**AIM OF THE TASK:** Find the line that contains "Where should I click to: Click the Real" in the entries below. Output it and each later line exactly, and nothing else.

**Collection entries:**
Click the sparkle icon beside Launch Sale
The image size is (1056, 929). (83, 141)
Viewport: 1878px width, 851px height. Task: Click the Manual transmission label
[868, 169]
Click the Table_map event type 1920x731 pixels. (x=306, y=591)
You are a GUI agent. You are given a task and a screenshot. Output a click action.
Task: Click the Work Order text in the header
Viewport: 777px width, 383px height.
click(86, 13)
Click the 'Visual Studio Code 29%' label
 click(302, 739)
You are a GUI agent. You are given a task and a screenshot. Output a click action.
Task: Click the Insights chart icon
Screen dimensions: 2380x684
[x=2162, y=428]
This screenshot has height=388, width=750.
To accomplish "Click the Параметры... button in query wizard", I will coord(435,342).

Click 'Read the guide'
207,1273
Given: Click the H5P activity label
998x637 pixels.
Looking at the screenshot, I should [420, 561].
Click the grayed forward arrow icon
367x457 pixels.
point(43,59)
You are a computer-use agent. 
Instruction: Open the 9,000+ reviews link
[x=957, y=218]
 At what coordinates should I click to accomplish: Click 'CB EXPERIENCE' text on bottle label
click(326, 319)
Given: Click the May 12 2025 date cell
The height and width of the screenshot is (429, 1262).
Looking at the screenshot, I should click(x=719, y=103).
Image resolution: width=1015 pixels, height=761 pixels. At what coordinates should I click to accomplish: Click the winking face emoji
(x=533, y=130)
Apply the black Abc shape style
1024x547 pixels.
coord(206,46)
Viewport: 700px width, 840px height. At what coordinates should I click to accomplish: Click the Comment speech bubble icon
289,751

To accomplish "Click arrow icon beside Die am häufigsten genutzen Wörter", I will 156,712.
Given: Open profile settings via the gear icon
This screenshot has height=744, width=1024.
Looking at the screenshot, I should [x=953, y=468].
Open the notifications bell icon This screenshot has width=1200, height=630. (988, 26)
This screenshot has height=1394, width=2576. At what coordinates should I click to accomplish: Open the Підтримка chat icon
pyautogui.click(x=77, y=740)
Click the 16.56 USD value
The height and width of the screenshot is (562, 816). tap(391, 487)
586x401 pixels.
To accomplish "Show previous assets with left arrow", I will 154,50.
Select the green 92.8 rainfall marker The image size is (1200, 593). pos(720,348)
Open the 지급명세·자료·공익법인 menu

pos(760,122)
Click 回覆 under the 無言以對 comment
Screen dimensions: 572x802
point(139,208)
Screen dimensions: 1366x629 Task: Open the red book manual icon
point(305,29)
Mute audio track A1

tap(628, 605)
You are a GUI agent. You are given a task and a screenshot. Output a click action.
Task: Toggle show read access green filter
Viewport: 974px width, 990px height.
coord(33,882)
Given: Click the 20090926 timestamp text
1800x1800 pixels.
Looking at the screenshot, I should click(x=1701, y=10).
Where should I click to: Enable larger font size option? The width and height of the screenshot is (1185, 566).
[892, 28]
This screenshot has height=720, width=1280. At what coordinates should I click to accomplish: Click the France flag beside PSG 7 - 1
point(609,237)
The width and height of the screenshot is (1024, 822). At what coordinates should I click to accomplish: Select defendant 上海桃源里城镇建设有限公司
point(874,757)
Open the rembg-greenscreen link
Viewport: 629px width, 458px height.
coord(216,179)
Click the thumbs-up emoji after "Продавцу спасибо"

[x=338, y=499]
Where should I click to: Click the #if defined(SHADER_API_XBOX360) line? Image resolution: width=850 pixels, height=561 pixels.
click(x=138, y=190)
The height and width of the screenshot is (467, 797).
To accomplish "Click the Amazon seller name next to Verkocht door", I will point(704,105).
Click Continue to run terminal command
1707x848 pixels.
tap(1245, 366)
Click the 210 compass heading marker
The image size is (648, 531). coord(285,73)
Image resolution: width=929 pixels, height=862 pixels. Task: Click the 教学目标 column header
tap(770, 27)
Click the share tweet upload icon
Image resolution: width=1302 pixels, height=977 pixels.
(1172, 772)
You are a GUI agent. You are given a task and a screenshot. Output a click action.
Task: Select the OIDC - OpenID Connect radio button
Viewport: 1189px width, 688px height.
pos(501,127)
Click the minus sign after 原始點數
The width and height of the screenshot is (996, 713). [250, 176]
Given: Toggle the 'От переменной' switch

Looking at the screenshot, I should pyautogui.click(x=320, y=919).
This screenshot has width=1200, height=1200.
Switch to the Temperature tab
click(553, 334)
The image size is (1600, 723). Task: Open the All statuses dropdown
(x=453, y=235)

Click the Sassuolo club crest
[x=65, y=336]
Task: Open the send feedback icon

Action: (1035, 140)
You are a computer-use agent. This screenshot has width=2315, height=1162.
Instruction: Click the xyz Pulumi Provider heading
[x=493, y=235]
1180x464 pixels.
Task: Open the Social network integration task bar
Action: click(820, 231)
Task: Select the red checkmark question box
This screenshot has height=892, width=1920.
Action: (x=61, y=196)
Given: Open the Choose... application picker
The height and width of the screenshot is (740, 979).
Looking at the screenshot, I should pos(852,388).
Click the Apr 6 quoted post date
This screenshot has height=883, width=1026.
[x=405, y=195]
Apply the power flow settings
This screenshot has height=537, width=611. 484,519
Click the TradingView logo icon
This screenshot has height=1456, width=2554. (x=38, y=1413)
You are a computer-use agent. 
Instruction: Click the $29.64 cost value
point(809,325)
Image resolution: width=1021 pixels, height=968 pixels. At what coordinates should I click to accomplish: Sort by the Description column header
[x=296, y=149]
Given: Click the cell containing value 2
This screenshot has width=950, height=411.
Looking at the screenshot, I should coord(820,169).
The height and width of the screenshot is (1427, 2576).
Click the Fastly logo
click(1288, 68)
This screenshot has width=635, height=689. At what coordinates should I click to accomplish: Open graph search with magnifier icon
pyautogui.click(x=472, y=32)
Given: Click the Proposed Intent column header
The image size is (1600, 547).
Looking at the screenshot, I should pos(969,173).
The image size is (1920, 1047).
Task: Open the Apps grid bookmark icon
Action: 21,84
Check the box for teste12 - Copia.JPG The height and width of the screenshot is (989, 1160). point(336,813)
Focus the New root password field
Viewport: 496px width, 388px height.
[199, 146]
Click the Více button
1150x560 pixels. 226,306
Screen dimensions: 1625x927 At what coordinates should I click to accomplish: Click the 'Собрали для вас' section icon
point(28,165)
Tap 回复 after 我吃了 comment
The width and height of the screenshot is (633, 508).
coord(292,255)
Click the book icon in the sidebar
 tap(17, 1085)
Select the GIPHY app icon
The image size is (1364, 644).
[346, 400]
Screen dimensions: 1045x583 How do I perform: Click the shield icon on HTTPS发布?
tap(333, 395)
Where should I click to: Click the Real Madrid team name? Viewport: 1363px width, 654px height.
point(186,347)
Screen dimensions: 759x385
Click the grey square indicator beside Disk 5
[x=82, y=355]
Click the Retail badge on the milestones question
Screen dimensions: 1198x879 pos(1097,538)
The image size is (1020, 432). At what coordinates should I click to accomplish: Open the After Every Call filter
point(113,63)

**RESULT:**
Where should I click to: Click the Real Madrid team name? Viewport: 1363px width, 654px height.
point(186,347)
Screen dimensions: 759x385
Click the grey square indicator beside Disk 5
[x=82, y=355]
Click the Retail badge on the milestones question
Screen dimensions: 1198x879 pos(1097,538)
The image size is (1020, 432). At what coordinates should I click to accomplish: Open the After Every Call filter
point(113,63)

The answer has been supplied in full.